Lucian Constantin | Sept. 22, 2014
Apple's iOS 8 addresses a serious weakness that could allow attackers to hijack the wireless network authentication of Apple devices and gain access to enterprise networks.

The Apple device will use its stored authentication credentials to generate a valid MS-CHAPv1 response and send it back to the rogue access point. The attacker can capture this response, convert it into MS-CHAPv2 and use it to authenticate on the real access point.

The attacker essentially hijacks the identity of the Apple device and gains access to the corporate network without having a valid user name and password, the UHasselt researchers said in a separate document with answers to frequently asked questions.

Upgrading to iOS 8 will fix the problem for iPhones, iPads and iPods that support the new OS version, but Mac OS X devices are also vulnerable to this attack. The researchers tested the attack successfully on Mac OS X 10.8.2, but believe all current versions of Max OS X are affected because they share the same wireless implementation as iOS.

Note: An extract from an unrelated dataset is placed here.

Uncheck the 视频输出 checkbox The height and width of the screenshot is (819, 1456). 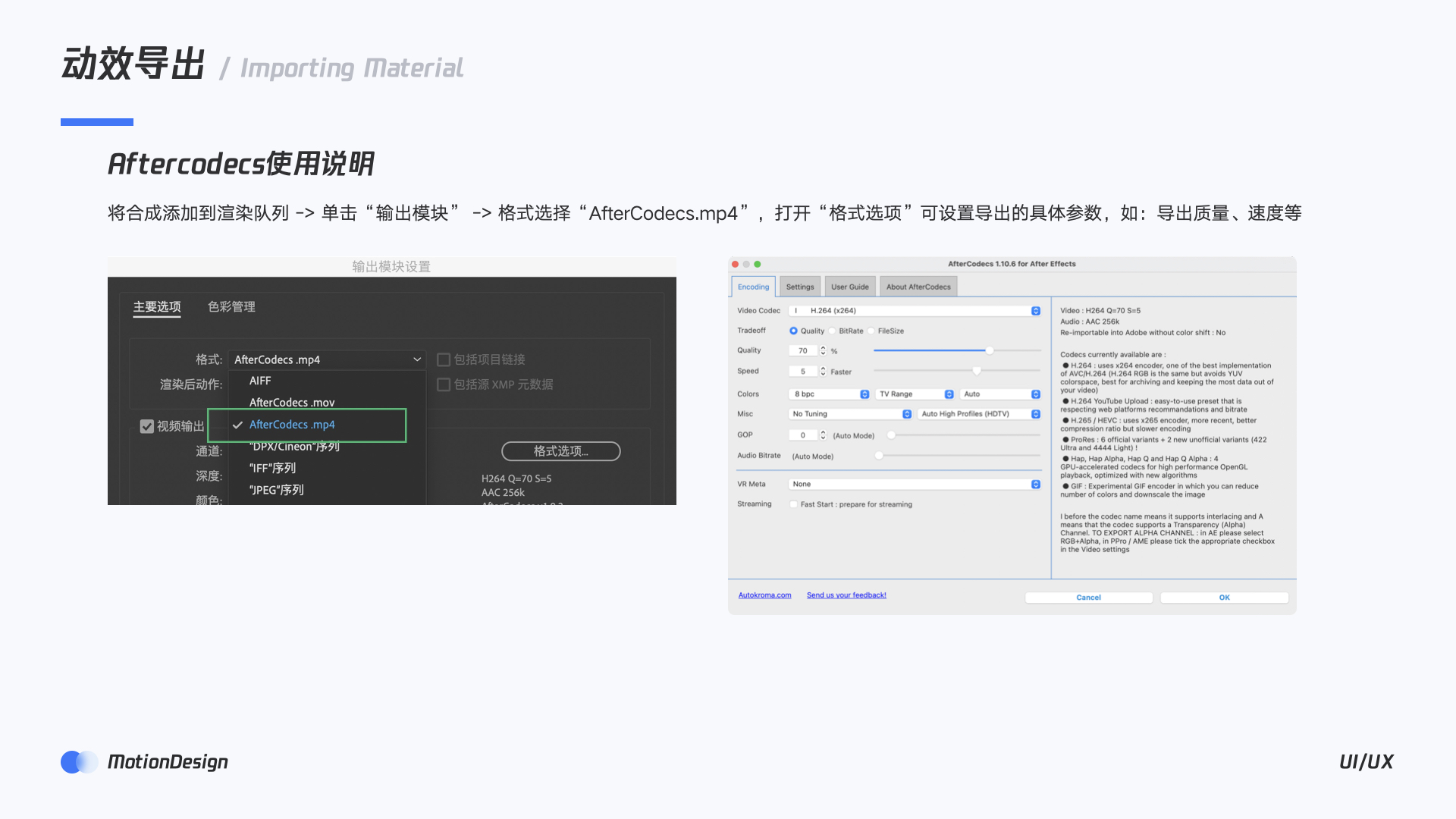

The research paper describes several possible mitigations, including the use of different TLS-based WPA2-Enterprise authentication methods that also require the validation of client-side certificates — for example EAP-TLS. This would prevent the attacker from impersonating a client, but would require separate TLS certificates for all authorized devices to be installed on the access point. Another solution would be to use a wireless intrusion prevention system to scan for LEAP requests, which would indicate the presence of a rogue access point.